__Source passage__
<<<<
Skaffold's valuations are not reliable but I still take notice of their past ratings and ARB has been an 'A' quality stock for 9 of the past 10 years.

If interested, and here is where Skaffold gets dodgy - looking into the future using stale and anonymous analysts' inputs:

Valuations using analyst consensus eps for

FY's 13, 14, 15

$9.68, 10.90, 12.16

Number of analysts 

8, 8, 7

Pretty tight consensus with not much range in estimates especially for FY13 and 14

Trading at a FY15 P/E of 16.3


----------



## System (10 April 2015)

On April 9th, 2015, ARB Corporation Limited changed its ASX code from ARP to ARB.


----------



## ukulele (22 May 2015)

Interesting no one is talking about ARB. 

If you held a year ago you'd be well up including the special dividend of $1.00. More recent technical action has seen it break out of a range from just under 13.00 to around 12.10. A bullish candle on the 11th of May and then boom a couple of days later. Looking for a bit of a pullback into the 10 to 20 MA zone in the near term.

Any other thoughts?


----------



## notting (22 May 2015)

ukulele said:


> Any other thoughts?




Guess were all dyslexic city slickers.

ARP What are they trying to do to me!

It makes more sense now. Not every one was able to attend Howard Coleman's bar mitzvah.

I'd like to know the net worth or Nick Radge Vs Howard. Ultimate Techi vs Extremist (that's supposed to be humor for Fundamentalist.)

ARB? Well, keep on keeping on, I guess.  Did well to keep going when Ausi car manufacturing died. Tss got legs! (let's not worry about self driving Google cars for a decade or two not so many nudge bars needed.)
>>>>
__Supplied data__
<<<<
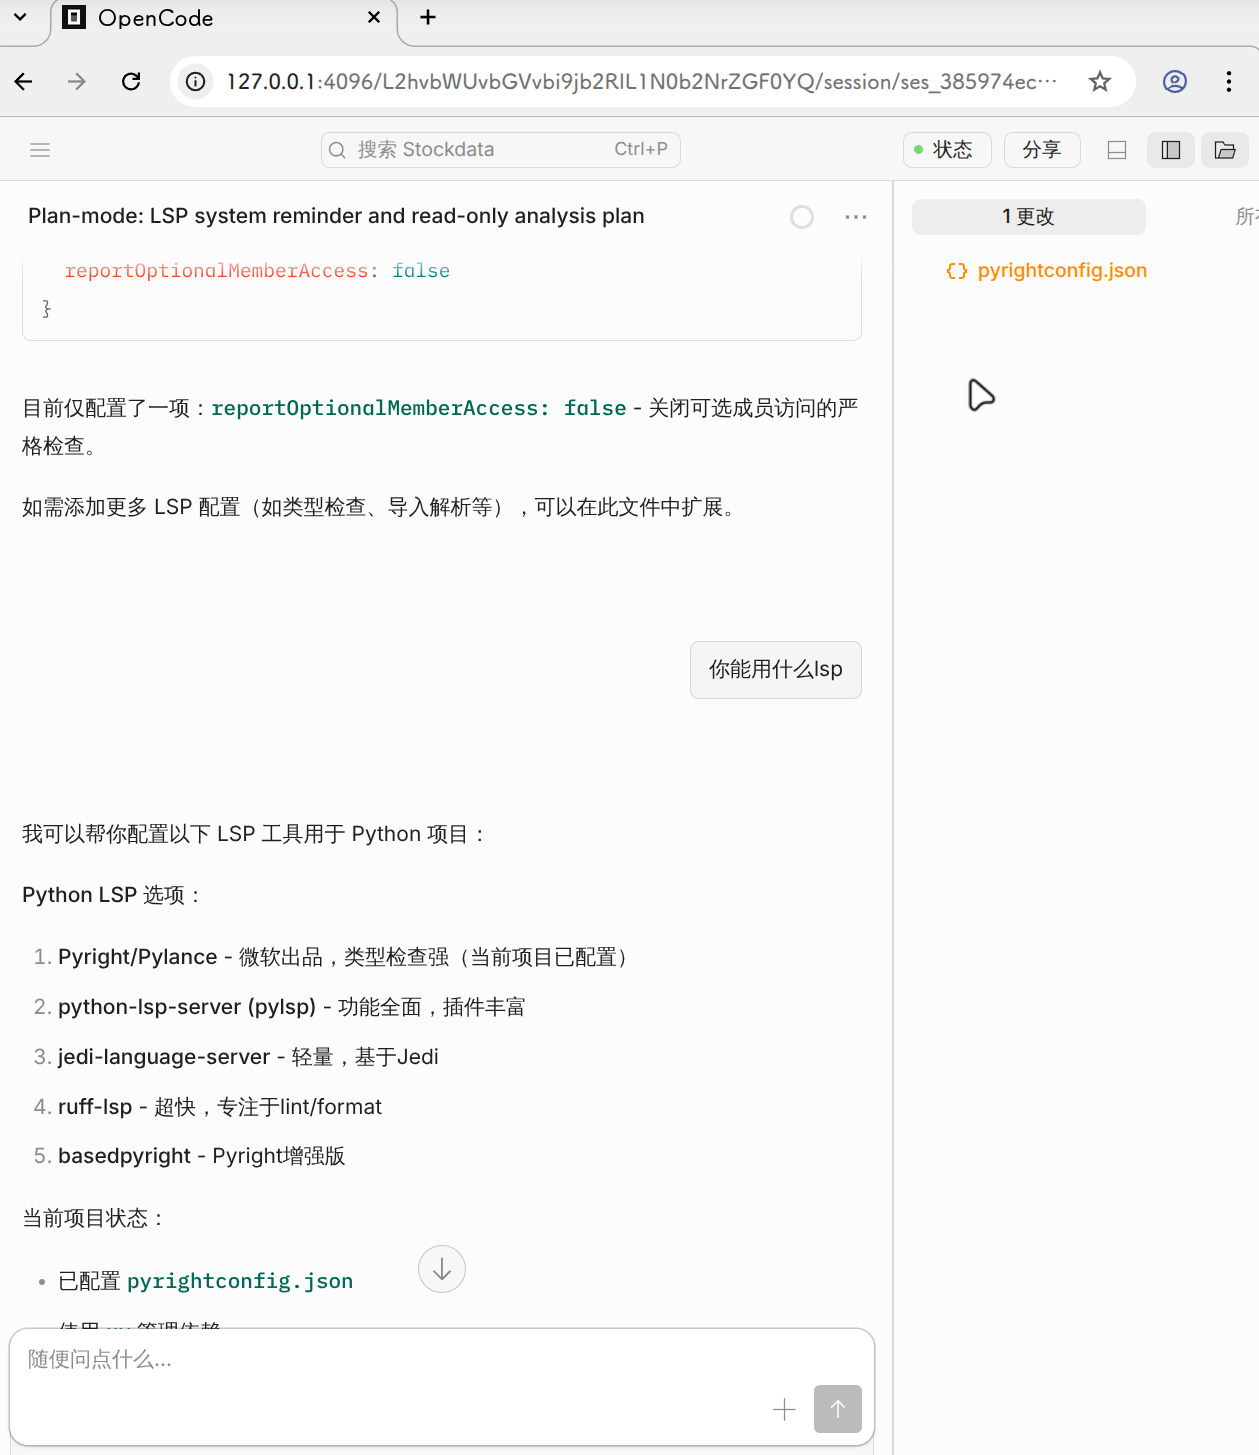Open the 状态 status indicator
The image size is (1259, 1455).
point(946,150)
>>>>
__What you need to do__
**A)** According to the ARB stock discussion, why do Skaffold's valuations become dodgy when they look ahead to FY13, FY14 and FY15?
**B)** Please continue the ARB stock discussion from the point where it stops.

__List of answers__
**A)** They become dodgy because they look into the future using stale and anonymous analysts' inputs.

**B)**
----------



## tinhat (22 May 2015)

The recent spike in the price is no doubt due to the budget. They should do well from the small business write-off.


----------



## greggles (1 May 2018)

ubtheboss said:


> It's been on a great and steady upward trend for months now.




Seven and a half years later and ARB is still roaring along, and hitting new all-time highs today. A fantastic buy and hold stock for the long term.

Did anyone get into this back in 2008 and ride it all the way to $21?


----------



## kid hustlr (2 May 2018)

Another strong day - up 6%

Edit in hindsight it was there to be taken - for those who can get past the fact it was $3 10 years ago. Be interesting to see if it sells of tomorrow in a similar way to previous spikes up.


----------



## peter2 (2 May 2018)

Great daily chart for a BO trader. Was very tempted yesterday, but the daily volume is a bit thin. 
Too late for me now.


----------



## Darc Knight (31 December 2018)

ARB Corporation Limited (ARB) designs, manufactures, distributes and sells four-wheel drive vehicle accessories and light metal engineering works with manufacturing plants in Victoria, Australia and Rayong, Thailand. ARB has a warehouse and sales centre located in Australia, Thailand and USA, as well as distributers in over 100 countries worldwide.
Almost at a 52 week low of $15.38 so possibly a chance of rebound?
PE Ratio - 23.8
EPS ($) -. 0.643
Earnings Yield -. 4.20%
NTA ($) - 3.50
Dividend Yield - 2.42%
DPS ($) - 0.37
Gross Div. Yield - 3.45%
Gross DPS ($) - 0.5285
https://www.marketindex.com.au/asx/arb

4WD enthusiasm doesn't seem to be abating here in Aus.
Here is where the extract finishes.